文書抜粋
----
住宅の新築やリフォームで「建具をどうするか」を考える際、引き戸にするか開き戸にするかで悩む方は少なくありません。

この記事では、引き戸建具の種類、メリット・デメリット、リフォーム費用、選び方のポイント、メンテナンス方法を、建具メーカーや業界団体の情報を元に解説します。

部屋の用途や間取りに応じた最適な建具選びができるようになります。

この記事のポイント

  • 引き戸は代表的な4種類(片引戸、引違戸、引分戸、引き込み戸)に分類され、部屋の用途や間取りに応じて選ぶ
  • 室内用引き戸のリフォーム費用は総額10-50万円程度、一般的には20-30万円が相場
  • 引き戸は開き戸と比べてバリアフリー・省スペース・開放感が利点、ただし気密性・遮音性は開き戸より劣る
  • 上吊りタイプの引き戸は段差がなくバリアフリーに最適で、車椅子利用や高齢者のいる家庭に推奨
  • 月1回のレール清掃とシリコンスプレー塗布で、引き戸の滑りを良好に保てる

引き戸建具とは何か(開き戸との違い)

引き戸建具の基本的な特徴と、開き戸との違いを解説します。

引き戸の基本的な仕組み(横方向にスライド)

DAIKENによると、引き戸は横方向にスライドして開閉する建具です。

レールの上を戸車が滑ることで、スムーズに開け閉めできる仕組みになっています。

開き戸との違い(前後に開閉 vs 横にスライド)

引き戸と開き戸の最大の違いは、開閉方向です。

項目 引き戸 開き戸
開閉方向 横にスライド 前後に開閉
省スペース性 ◎(廊下に飛び出さない) △(開閉スペースが必要)
----
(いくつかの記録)

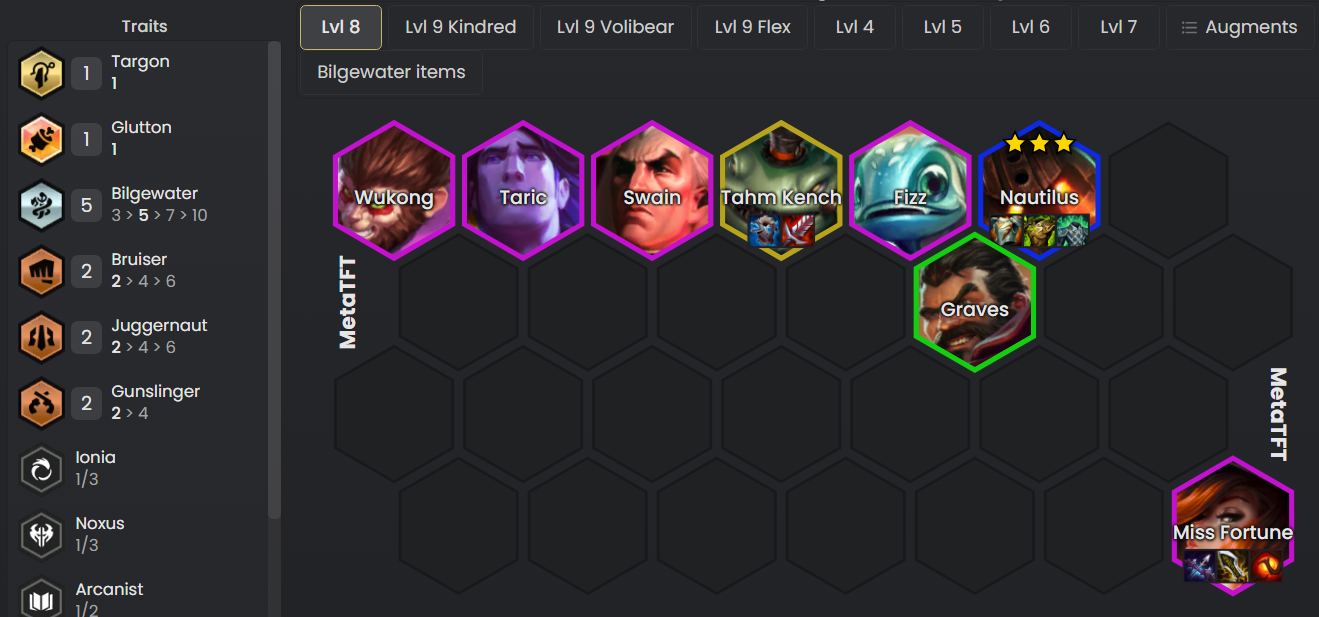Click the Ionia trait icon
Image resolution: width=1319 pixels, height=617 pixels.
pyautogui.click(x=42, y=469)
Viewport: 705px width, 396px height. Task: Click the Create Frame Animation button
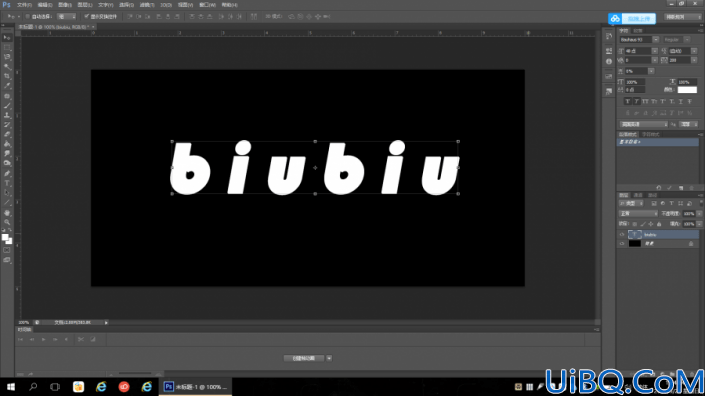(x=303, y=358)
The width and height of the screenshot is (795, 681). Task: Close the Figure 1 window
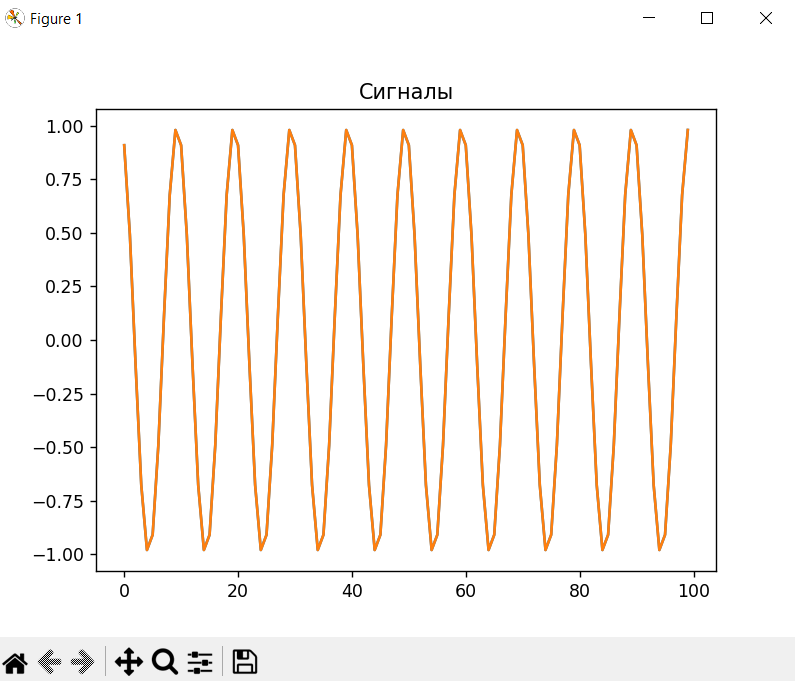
----
出題 1
引き戸の記事のうち、「引き戸建具とは何か(開き戸との違い)」から始まり「引き戸と開き戸の最大の違いは、開閉方向です。」で終わる部分を、「戸車」を「ローラー」に置き換えて書き直すこと。
出題 2
引き戸の記事によると、室内用引き戸のリフォーム費用の一般的な相場はいくらか。
出題 3
引き戸の記事にある「引き戸と開き戸の最大の違いは、開閉方向です。」という一文を英語に訳してください。
これらの記録は引き戸の記事とは関係がない。

模範解答 1
引き戸建具とは何か(開き戸との違い)

引き戸建具の基本的な特徴と、開き戸との違いを解説します。

引き戸の基本的な仕組み(横方向にスライド)

DAIKENによると、引き戸は横方向にスライドして開閉する建具です。

レールの上をローラーが滑ることで、スムーズに開け閉めできる仕組みになっています。

開き戸との違い(前後に開閉 vs 横にスライド)

引き戸と開き戸の最大の違いは、開閉方向です。

模範解答 2
20-30万円。

模範解答 3
The biggest difference between sliding doors and hinged doors is the direction in which they open and close.